--- What is being asked ---
Work out the number of lines in the records that include the word "computer"; reply with that number alone.

--- Material for the task ---

╔══

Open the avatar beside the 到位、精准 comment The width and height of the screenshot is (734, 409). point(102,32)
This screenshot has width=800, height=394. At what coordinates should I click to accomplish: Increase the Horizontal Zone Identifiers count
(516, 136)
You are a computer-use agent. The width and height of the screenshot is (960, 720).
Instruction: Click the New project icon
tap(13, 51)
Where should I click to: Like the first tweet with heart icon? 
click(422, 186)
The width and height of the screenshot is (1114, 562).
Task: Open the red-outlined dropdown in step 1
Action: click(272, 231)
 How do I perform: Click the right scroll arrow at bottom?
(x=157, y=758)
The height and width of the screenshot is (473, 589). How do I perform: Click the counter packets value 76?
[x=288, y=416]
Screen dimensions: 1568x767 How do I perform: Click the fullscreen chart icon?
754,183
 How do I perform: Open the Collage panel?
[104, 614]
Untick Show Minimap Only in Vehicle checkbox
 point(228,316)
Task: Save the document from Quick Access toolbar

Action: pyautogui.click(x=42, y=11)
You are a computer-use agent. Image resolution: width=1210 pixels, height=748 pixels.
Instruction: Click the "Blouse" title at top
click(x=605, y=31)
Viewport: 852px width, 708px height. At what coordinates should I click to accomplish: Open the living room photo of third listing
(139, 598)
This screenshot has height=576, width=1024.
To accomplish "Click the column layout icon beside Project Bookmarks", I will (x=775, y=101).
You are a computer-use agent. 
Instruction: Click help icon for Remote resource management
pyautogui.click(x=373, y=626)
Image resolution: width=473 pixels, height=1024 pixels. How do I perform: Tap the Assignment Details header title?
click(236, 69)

╚══

--- Written solution ---
3